[EXCERPTED DATA Boundary: Start]

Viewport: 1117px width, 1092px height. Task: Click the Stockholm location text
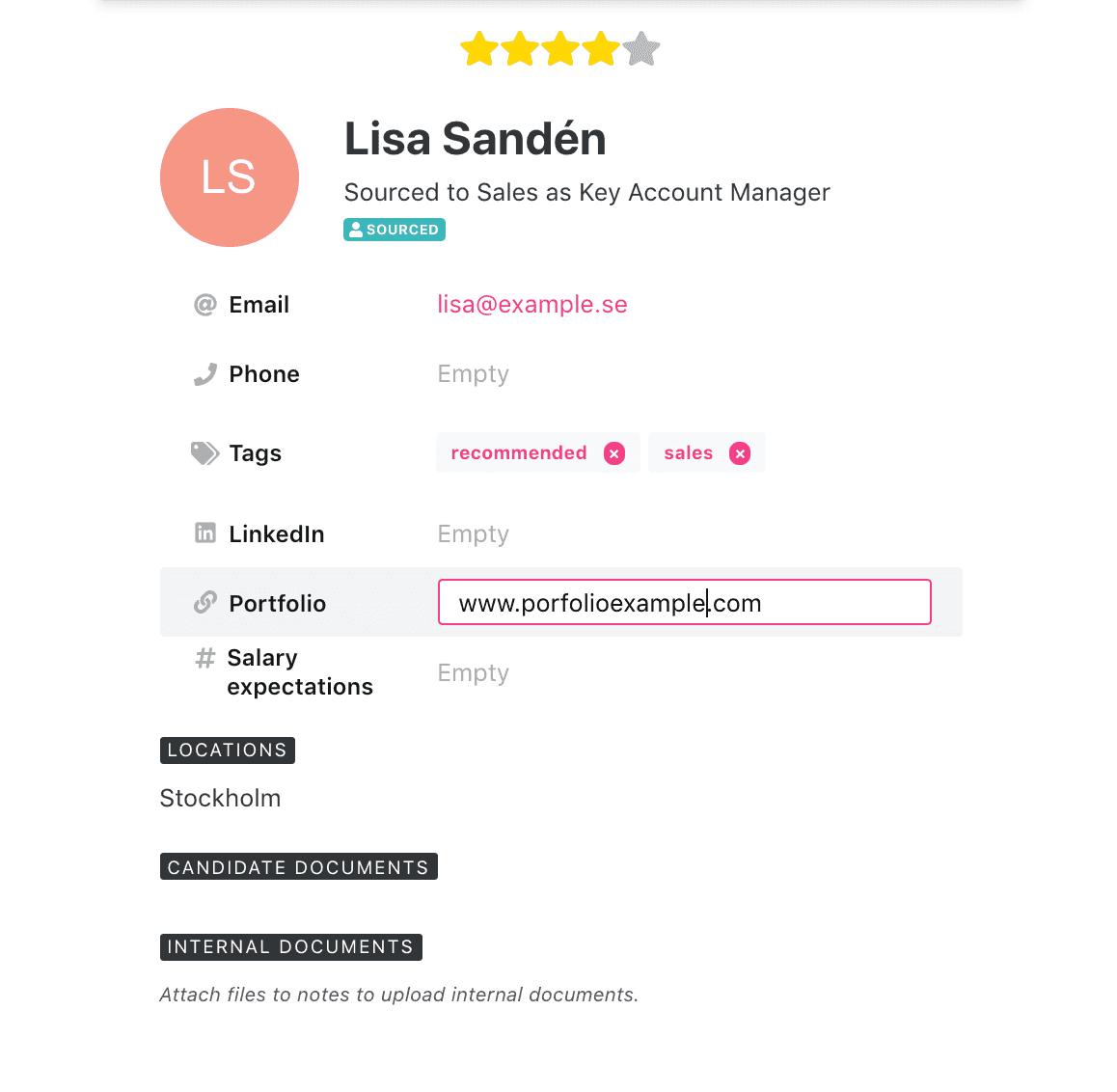[x=220, y=798]
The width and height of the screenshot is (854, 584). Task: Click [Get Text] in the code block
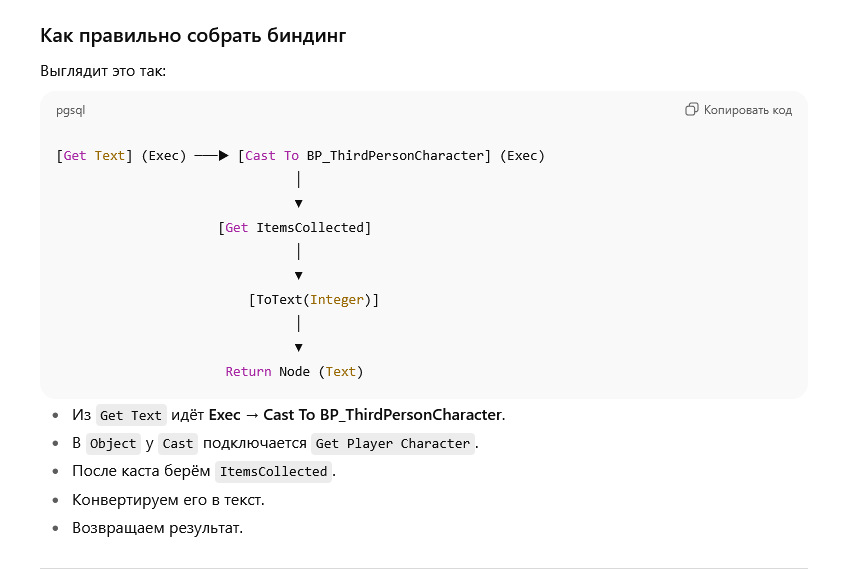click(x=95, y=156)
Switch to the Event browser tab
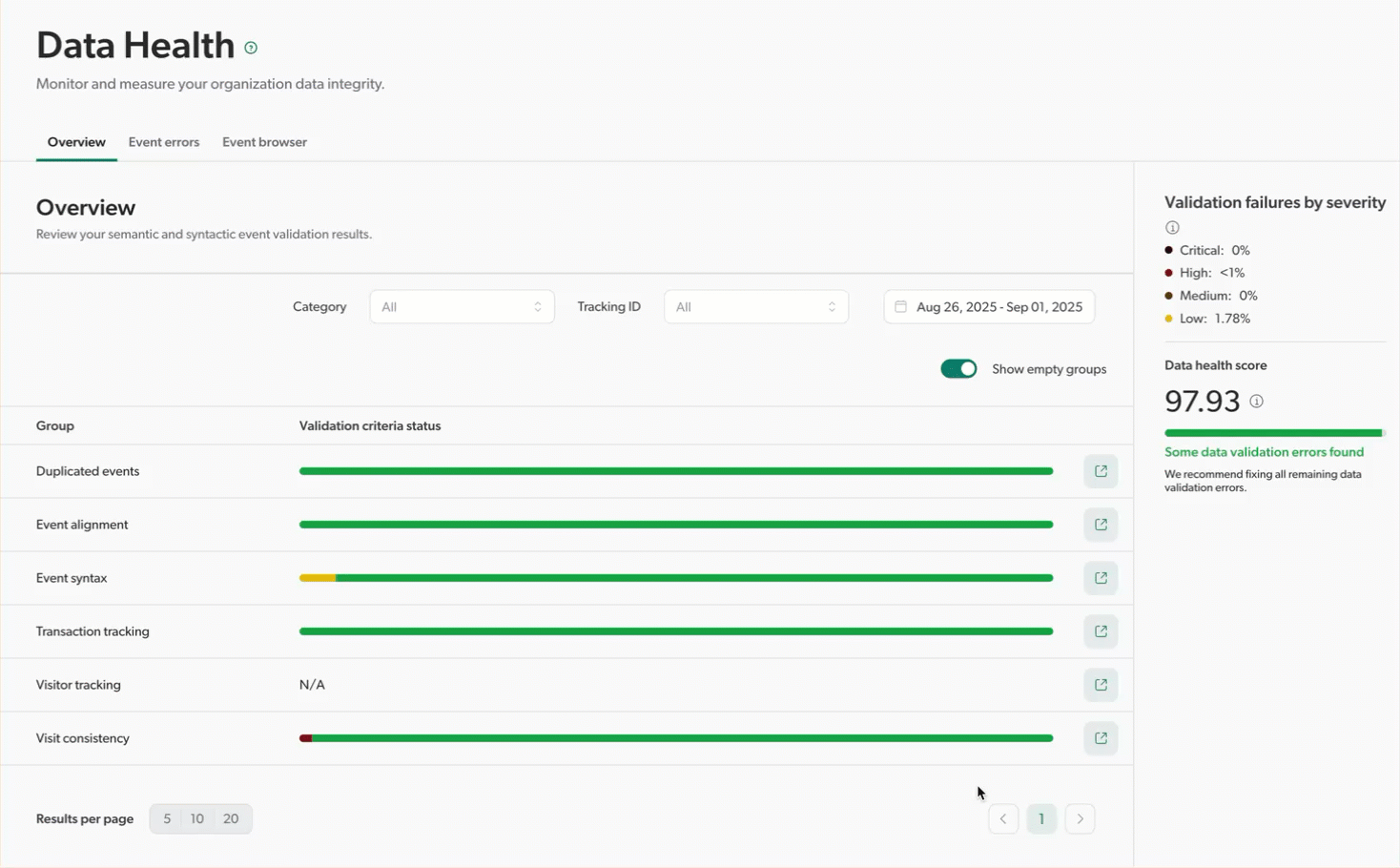The height and width of the screenshot is (868, 1400). 264,141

[EXCERPTED DATA Boundary: End]

(PROBLEM DETAILS): Please print each entry exactly as given and keep pictures out of it.

(EXERCISE OUTPUT):
Viewport: 1117px width, 1092px height. Task: Click the Stockholm location text
[x=220, y=798]
The width and height of the screenshot is (854, 584). Task: Click [Get Text] in the code block
click(x=95, y=156)
Switch to the Event browser tab
The height and width of the screenshot is (868, 1400). 264,141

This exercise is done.